Now that we have preprocessed data we can use it to train our topic identification model. In this example we will be using Multinomial Naive Bayes algorithm which popular algorithm for text classification.

y = df['category']
model = MultinomialNB()
model.fit(X, y)

Step 5: Test Model

Finally we will test model on some new data to see how well it performs. We will load a test dataset and preprocess it in same way as we did with training data.
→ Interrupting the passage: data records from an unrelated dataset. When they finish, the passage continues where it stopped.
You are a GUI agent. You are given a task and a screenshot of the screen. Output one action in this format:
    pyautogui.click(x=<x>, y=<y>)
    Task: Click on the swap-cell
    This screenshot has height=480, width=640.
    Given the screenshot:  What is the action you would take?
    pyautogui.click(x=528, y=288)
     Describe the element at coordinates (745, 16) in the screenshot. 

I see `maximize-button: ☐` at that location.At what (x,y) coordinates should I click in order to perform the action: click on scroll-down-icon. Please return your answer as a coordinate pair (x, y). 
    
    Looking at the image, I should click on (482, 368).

We will then use trained model to predict categories of test data.

test_df = pd.read_csv('test_articles.csv')
test_df['cleaned_text'] = test_df['text'].apply(clean_text)
X_test = vectorizer.transform(test_df['cleaned_text'])
y_test = test_df['category']
y_pred = model.predict(X_test)
accuracy = accuracy_score(y_test, y_pred)
print('Accuracy: ', accuracy)

The output will be the accuracy of the model on the test data.
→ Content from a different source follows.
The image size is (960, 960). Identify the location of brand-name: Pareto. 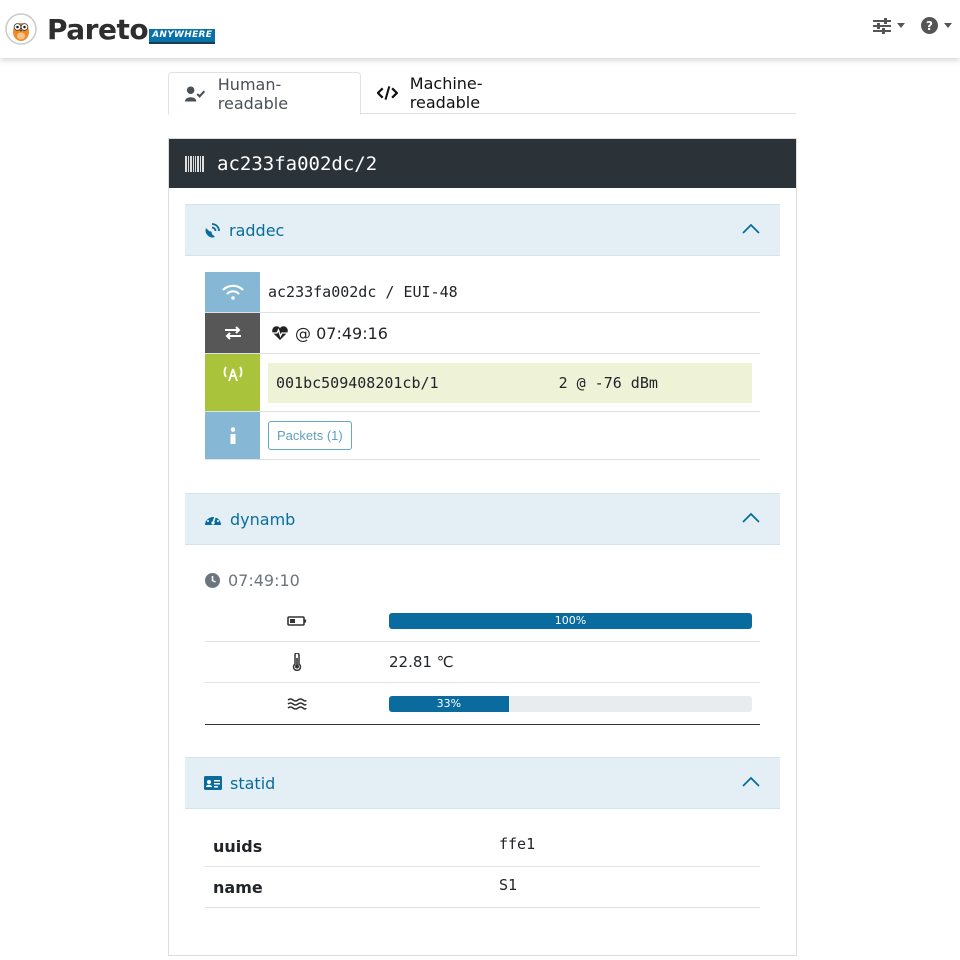
(98, 29).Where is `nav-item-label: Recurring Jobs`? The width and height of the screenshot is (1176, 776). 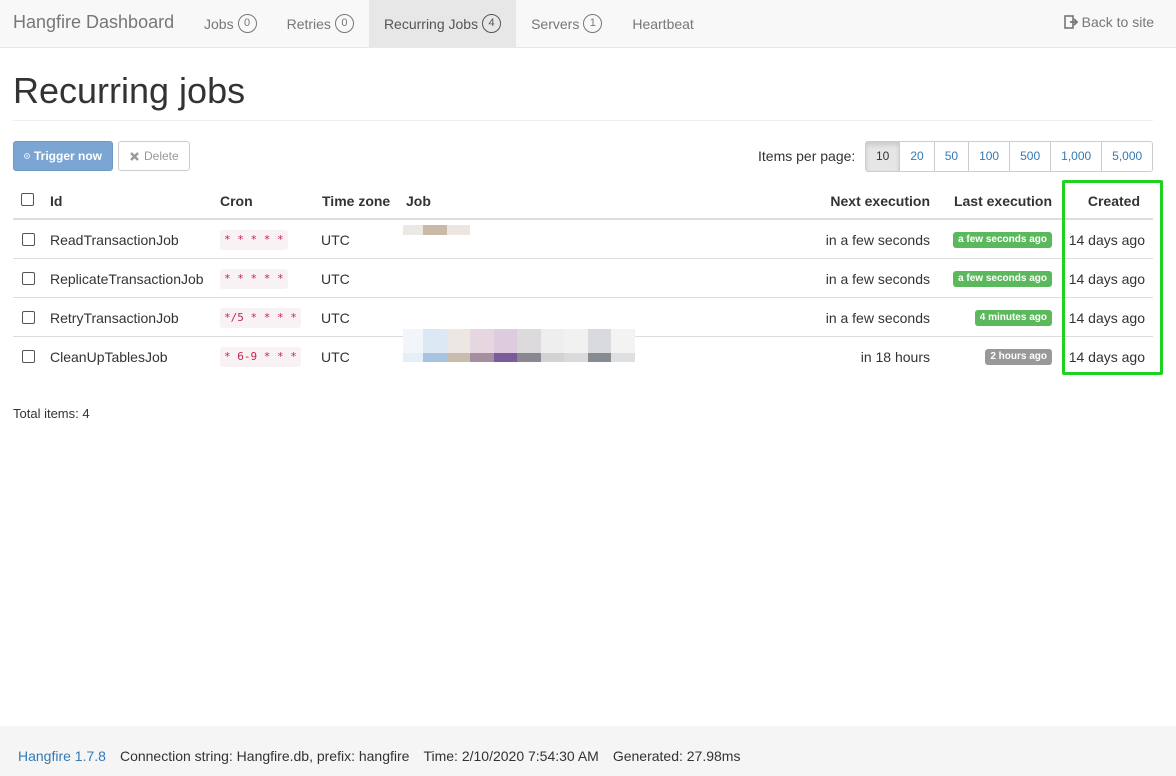 nav-item-label: Recurring Jobs is located at coordinates (431, 24).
Topic Identification System using Python

Complete Code Implementation using Colab

Here is complete code implementation for Topic Identification System in Python using Colab:

import pandas as pd
from sklearn.feature_extraction.text import CountVectorizer
from sklearn.naive_bayes import MultinomialNB
from sklearn.metrics import accuracy_score
import nltk
from nltk.corpus import stopwords
from nltk.tokenize import word_tokenize
from string import punctuation
# Load the data
df = pd.read_csv('news_articles.csv')
# Define stop words
nltk.download('stopwords')
stop_words = set(stopwords.words('english'))
# Function to clean text
def clean_text(text):
text = text.lower()
text = ''.join(c for c in text if c not in punctuation)
text = ' '.join(word for word in text.split() if word not in stop_words)
return text
# Preprocess the data
df['cleaned_text'] = df['text'].apply(clean_text)
# Convert text into a bag of words model
vectorizer = CountVectorizer()
X = vectorizer.fit_transform(df['cleaned_text'])
y = df['category']
# Train the model
model = MultinomialNB()
model.fit(X, y)
# Test the model
test_df = pd.read_csv('test_articles.csv')
test_df['cleaned_text'] = test_df['text'].apply(clean_text)
X_test = vectorizer.transform(test_df['cleaned_text'])
y_test = test_df['category']
y_pred = model.predict(X_test)
accuracy = accuracy_score(y_test, y_pred)
print('Accuracy: ', accuracy)

Here are some useful links for text classification datasets that you can use to train and test topic identification system using Python:

20 Newsgroups: http://qwone.com/~jason/20Newsgroups/
Reuters-21578: https://archive.ics.uci.edu/ml/datasets/reuters-21578+text+categorization+collection
IMDB Movie Reviews: https://ai.stanford.edu/~amaas/data/sentiment/
AG News: https://www.di.unipi.it/~gulli/AG_corpus_of_news_articles.html
BBC News Classification: http://mlg.ucd.ie/datasets/bbc.html
Yelp Reviews: https://www.yelp.com/dataset/challenge
Amazon Reviews: https://s3.amazonaws.com/amazon-reviews-pds/readme.html

These datasets contain text data and corresponding categories that you can use to train and test the topic identification system code provided earlier in this article. Additionally, you can also search for other datasets on Google or Kaggle that may be more suitable for your specific use case.